The infrastructure or even hardware costs in principle don’t need to be paid by the AI company upfront, but either the market as a whole or the specific AI company (as a tenant) need to sufficiently assure the developer (that builds and owns the non-IT infrastructure) and the cloud provider (that installs and owns compute hardware) to commit to the project. My sense is that the estimates for the cost of a year of GPU-time for frontier compute end up at about a third of the cost of compute hardware. So access to a new $200bn training system that has $140bn worth of compute hardware (which only remains cutting edge for 2 years) will cost the tenant $45bn per year, even though the total capital expenditure is $100bn per year during the initial infrastructure buildout, and in later years after slowdown (when new infrastructure no longer needs to be built as much) it’s still $70bn per year to keep installing the newest hardware somewhere, so that some datacenter site will end up having it available.

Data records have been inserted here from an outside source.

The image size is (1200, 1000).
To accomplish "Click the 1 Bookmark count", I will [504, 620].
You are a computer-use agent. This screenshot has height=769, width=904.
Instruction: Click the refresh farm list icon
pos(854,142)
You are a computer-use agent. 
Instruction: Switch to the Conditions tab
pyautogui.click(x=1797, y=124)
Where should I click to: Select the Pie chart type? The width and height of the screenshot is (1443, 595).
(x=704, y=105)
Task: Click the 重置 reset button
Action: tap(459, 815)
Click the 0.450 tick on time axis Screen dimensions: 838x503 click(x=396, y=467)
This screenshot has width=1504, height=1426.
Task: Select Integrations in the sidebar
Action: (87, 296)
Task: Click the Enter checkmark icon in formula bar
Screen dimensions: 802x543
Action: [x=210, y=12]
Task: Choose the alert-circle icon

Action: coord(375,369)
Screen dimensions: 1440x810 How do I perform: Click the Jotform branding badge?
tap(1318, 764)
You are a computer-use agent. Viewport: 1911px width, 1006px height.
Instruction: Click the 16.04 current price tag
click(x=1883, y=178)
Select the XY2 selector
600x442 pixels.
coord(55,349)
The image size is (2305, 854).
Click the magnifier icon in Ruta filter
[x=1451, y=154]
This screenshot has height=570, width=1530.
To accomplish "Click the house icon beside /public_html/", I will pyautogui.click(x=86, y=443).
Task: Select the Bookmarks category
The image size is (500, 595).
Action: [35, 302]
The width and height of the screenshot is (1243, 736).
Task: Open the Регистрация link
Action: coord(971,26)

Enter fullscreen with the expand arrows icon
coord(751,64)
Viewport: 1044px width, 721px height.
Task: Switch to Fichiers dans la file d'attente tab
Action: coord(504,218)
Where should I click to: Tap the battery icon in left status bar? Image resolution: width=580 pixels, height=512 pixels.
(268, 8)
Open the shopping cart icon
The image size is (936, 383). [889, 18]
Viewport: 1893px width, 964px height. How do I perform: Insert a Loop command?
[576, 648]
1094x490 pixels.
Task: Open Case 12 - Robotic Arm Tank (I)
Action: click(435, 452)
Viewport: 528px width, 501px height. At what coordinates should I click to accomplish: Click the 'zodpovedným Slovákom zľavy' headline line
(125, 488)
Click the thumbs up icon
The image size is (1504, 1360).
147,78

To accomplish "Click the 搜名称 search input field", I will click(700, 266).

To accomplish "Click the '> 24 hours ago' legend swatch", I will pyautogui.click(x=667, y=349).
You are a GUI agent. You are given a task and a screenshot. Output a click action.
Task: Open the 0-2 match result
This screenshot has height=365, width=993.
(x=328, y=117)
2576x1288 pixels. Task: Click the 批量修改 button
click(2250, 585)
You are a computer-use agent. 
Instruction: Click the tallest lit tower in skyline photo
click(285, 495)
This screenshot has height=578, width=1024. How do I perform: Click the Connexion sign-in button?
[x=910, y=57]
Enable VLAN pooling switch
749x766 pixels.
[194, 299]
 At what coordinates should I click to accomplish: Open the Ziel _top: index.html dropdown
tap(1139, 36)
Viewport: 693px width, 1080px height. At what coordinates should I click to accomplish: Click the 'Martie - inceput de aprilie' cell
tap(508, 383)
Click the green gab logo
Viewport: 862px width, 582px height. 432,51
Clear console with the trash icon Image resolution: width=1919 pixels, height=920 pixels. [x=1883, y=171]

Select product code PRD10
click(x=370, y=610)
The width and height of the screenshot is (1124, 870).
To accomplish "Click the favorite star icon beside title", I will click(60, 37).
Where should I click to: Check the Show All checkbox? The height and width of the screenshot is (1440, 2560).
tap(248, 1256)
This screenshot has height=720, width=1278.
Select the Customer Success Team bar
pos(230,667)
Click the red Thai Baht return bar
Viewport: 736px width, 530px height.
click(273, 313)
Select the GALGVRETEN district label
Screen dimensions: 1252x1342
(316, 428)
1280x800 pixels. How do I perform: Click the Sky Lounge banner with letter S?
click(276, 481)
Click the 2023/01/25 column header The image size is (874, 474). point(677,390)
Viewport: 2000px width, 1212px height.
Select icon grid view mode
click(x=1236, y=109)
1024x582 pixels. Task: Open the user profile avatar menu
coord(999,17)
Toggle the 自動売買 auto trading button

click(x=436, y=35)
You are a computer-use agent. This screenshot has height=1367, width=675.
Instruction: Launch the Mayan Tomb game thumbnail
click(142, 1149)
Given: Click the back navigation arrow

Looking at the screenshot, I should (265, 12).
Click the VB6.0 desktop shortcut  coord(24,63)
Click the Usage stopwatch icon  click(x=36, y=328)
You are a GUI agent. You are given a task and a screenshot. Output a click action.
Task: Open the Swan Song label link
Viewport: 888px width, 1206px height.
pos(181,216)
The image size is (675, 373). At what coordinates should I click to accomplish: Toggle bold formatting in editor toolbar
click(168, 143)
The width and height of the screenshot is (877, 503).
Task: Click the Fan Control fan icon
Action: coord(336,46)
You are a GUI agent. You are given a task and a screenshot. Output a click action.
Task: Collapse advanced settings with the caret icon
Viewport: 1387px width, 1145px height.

Thus a few years after slowdown, we get about 2x more compute supported by the same level of funding (from $100bn per year to $45bn per year for the same compute, or keeping to $100bn per year for 2x the compute). But since 2x in compute corresponds to 2 years of compute hardware price-performance progress, and the relevant anchor is the 2000x of 2022-2028 training compute scale-up, that is just playing with about 2 years in the 2028-2045 period when another 2000x compute scaleup happens, mostly due to increasing price-performance of compute, and a level of growth similar to that of the current tech giants in the past. So not a crucial update.